Incompatibility between Redis Namespace and Sidekiq Alive

And how we dealt with it

Posted by Jeroen Rijks on January 10, 2021 · 6 mins read

Introduction

This post discusses why Sidekiq Alive and Redis Namespace are incompatible, and it also discusses how to remove Redis Namespace from a system. If you’re only interested in removing Redis Namespace, then skip ahead to the Removing Redis Namespace section.

Background information: Redis Namespace

Redis Namespace is a gem used to add a prefix to all Ruby-created keys that share the same Redis Namespace configuration. I’m not sure on its intended use cases, but I guess that someone somewhere uses it as a logical separation of keys, in a situation where they don’t want to use separate Redis databases inside the same instance. I’m still not sure why, but our product was configured to use Redis Namespace to prefix our keys with <product>-<environment>. In this article, that prefix is pa-sandbox.

Background information: Sidekiq Alive

Our team recently worked on adding healthchecks to our asynchronous processor, Sidekiq, using Sidekiq Alive. Typically, a Rails application writes asynchronous jobs to a Redis instance, and Sidekiq reads jobs from Redis, marking them as complete once they are done.

Each Sidekiq instance that uses Sidekiq Alive creates a Sidekiq-instance-specific key in Redis, which is programmed to time out after a customisable length of time (e.g 120 seconds).

# In Redis CLI
TTL sidekiq-instance-1
=> (integer) 113

# Wait 5 seconds
TTL sidekiq-instance-1
=> (integer) 108

To ensure that the key doesn’t time out, Sidekiq Alive updates the TTL value of the key before the key times out. This would be observed in the Redis CLI as shown:

# In Redis CLI
TTL sidekiq-instance-1
=> (integer) 61

# Wait 5 seconds
TTL sidekiq-instance-1
=> (integer) 120

Sidekiq Alive also creates an HTTP server, which returns a positive response if the key has not timed out (i.e. if TTL <key> returns a number greater than 0. This lets users determine whether a Sidekiq instance is successfully maintaining a healthy connection to Redis.

Incompatibility issue

During development, we saw that healthchecks were not working as intended, returning negative responses. Running TTL <key> returned -2, which means that the key does not exist.

# In Redis CLI
TTL sidekiq-instance-1
=> (integer) -2

Upon further inspection, we saw that while Sidekiq Alive’s key did not exist in Redis, a Redis Namespaced equivalent key did exist.

# In Redis CLI
keys *
=> 1) "pa-sandbox:stat:processed"
   2) "pa-sandbox:stat:failed"
   3) "pa-sandbox:stat:processed:2021-01-09"
   4) "pa-sandbox:stat:failed:2021-01-09"
   5) "processes"
   6) "queues"
   7) "pa-sandbox:sidekiq-instance-1"

The 7th key in this list looks like the key we are looking for, but it is prefixed with pa-sandbox:. It seemed that Sidekiq Alive did not realise that the key it had created was getting prefixed by pa-sandbox:, so although it was searching for sidekiq-instance-1, the key was called pa-sandbox:sidekiq-instance-1.

Removing Redis Namespace

Mike Perham (creator of Sidekiq) does not recommend using Redis Namespace, and it didn’t seem to be adding any value to me. After checking with our developers, I confirmed that Redis Namespace is not required in our project anymore, so I learnt how to remove it.

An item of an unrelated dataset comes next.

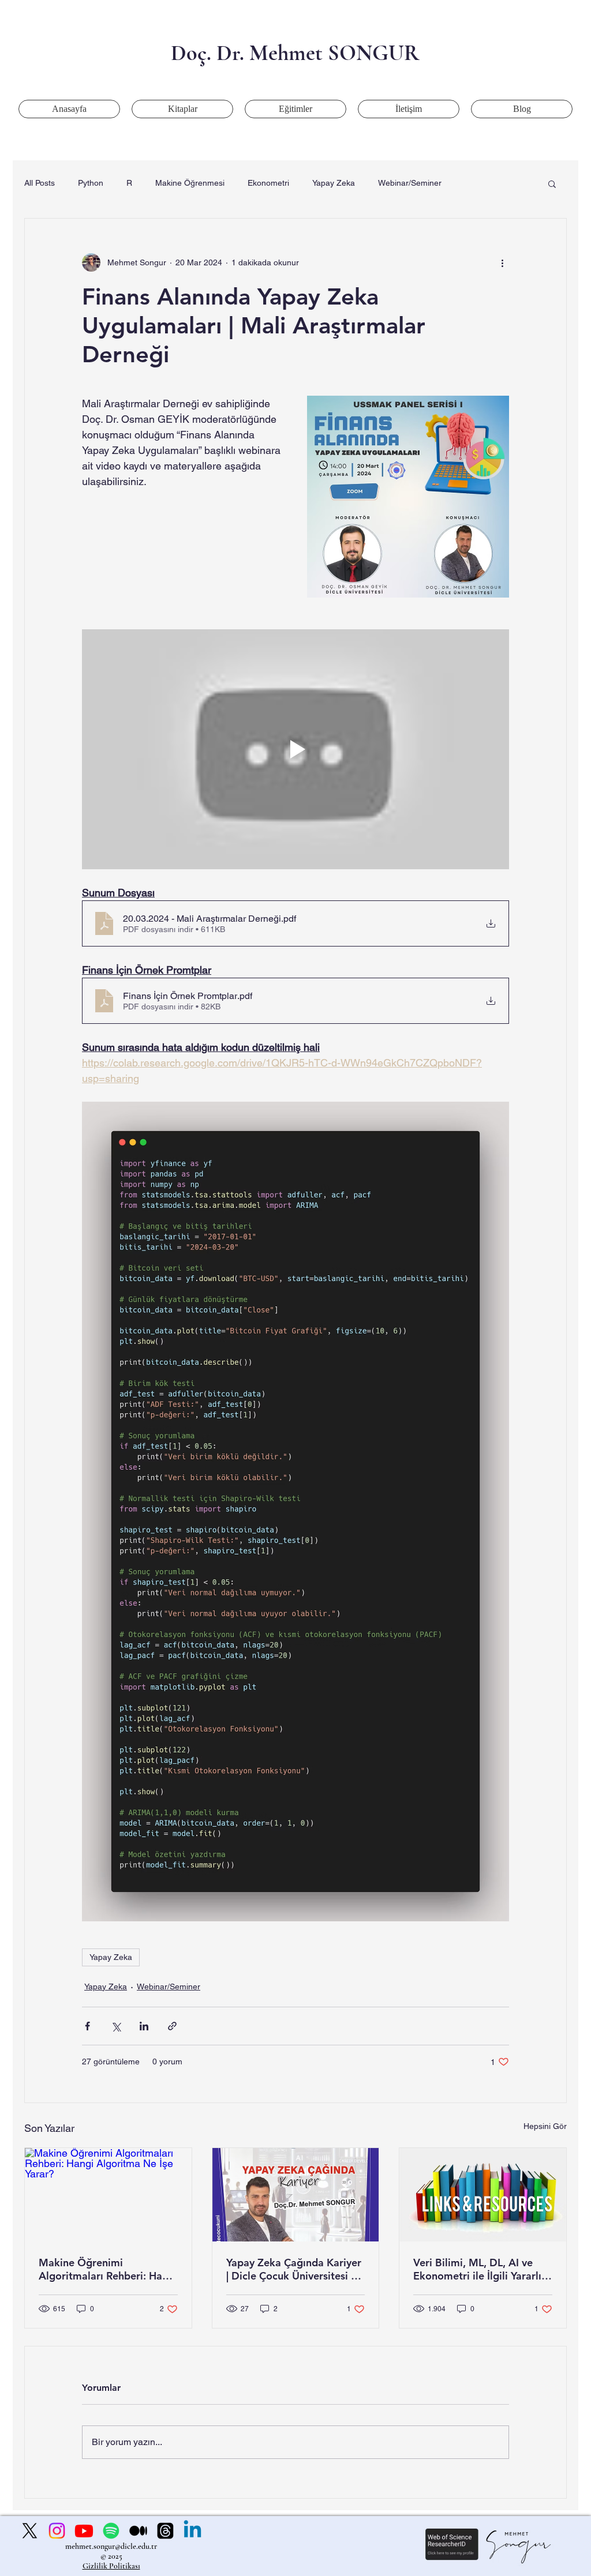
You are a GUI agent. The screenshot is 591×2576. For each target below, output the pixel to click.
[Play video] (295, 749)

Mike Perham also wrote a blog post on how to remove Redis Namespace, in which he uses a script to rename each Redis key to remove the prefix. However, I wasn’t convinced on this method, because if I remove Redis Namespace, Sidekiq will instantly create new keys in Redis, which will contain new data as the system gets used. If I run his script at that point, it would overwrite the new data with outdated data from the namespaced keys. Instead of overwriting the new data with old data, I would like to keep my new data, and remove the old data entirely. Note that my approach therefore places lower emphasis on the preservation of Sidekiq statistical data, which may or may not be acceptable to you.

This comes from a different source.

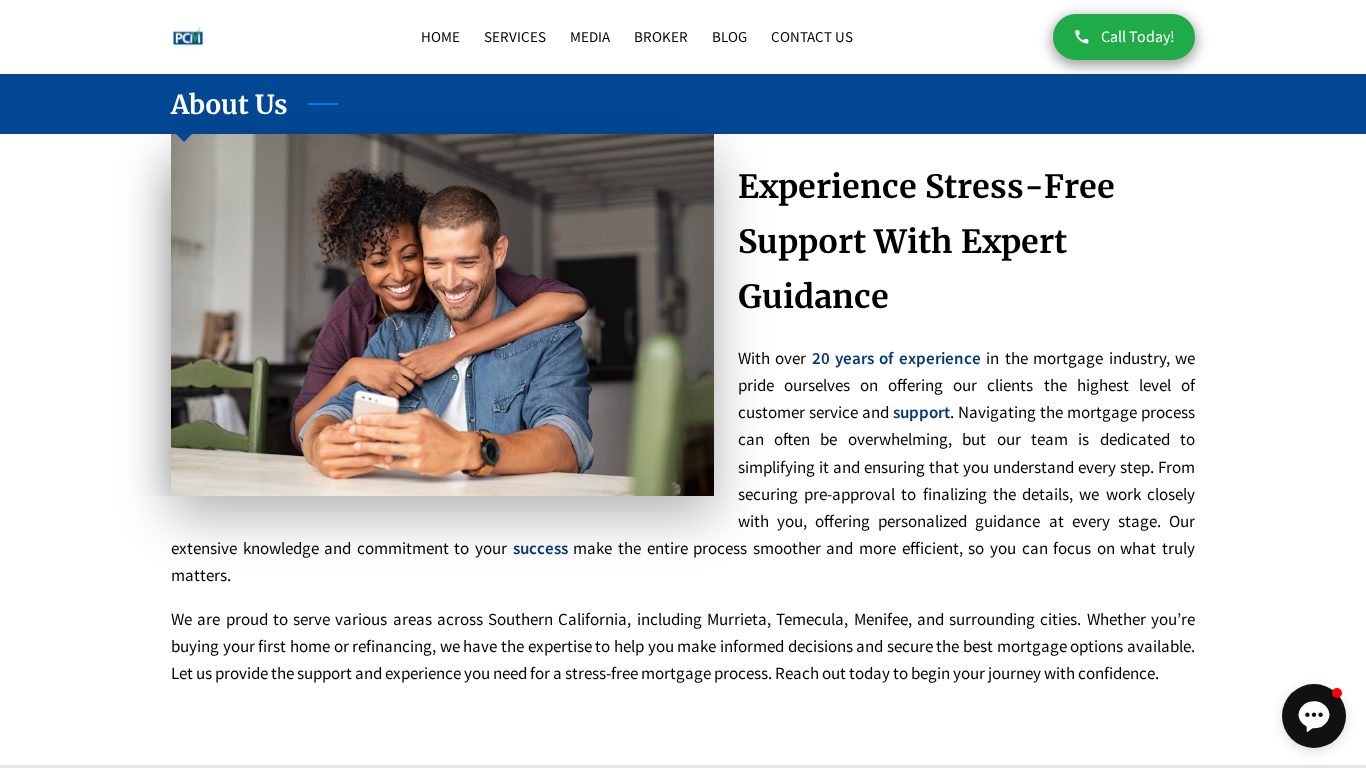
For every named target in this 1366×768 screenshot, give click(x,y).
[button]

First, I removed Redis Namespace from my codebase. I removed the gem, and erased traces of it inside my source code. E.g. in config/initializers/sidekiq.rb, I edited Sidekiq.configure_client and Sidekiq.configure_server, to no longer have

namespace: ENV['REDIS_NAMESPACE']

On pushing this change to my test environment, I confirmed that Sidekiq had created new Redis keys, without deleting the old ones.

# In Redis CLI
keys *
=> 1) "pa-sandbox:stat:processed"
   2) "pa-sandbox:stat:failed"
   3) "pa-sandbox:stat:processed:2021-01-09"
   4) "pa-sandbox:stat:failed:2021-01-09"
   5) "processes"
   6) "queues"
   7) "pa-sandbox:sidekiq-instance-1"
   8) "stat:processed"
   9) "stat:failed"
  10) "stat:processed:2021-01-09"
  11) "stat:failed:2021-01-09"
  13) "sidekiq-instance-1"

At this point, Sidekiq Alive started working again, because Sidekiq Alive’s healthcheck endpoint runs TTL sidekiq-instance-1, which is now an existing key.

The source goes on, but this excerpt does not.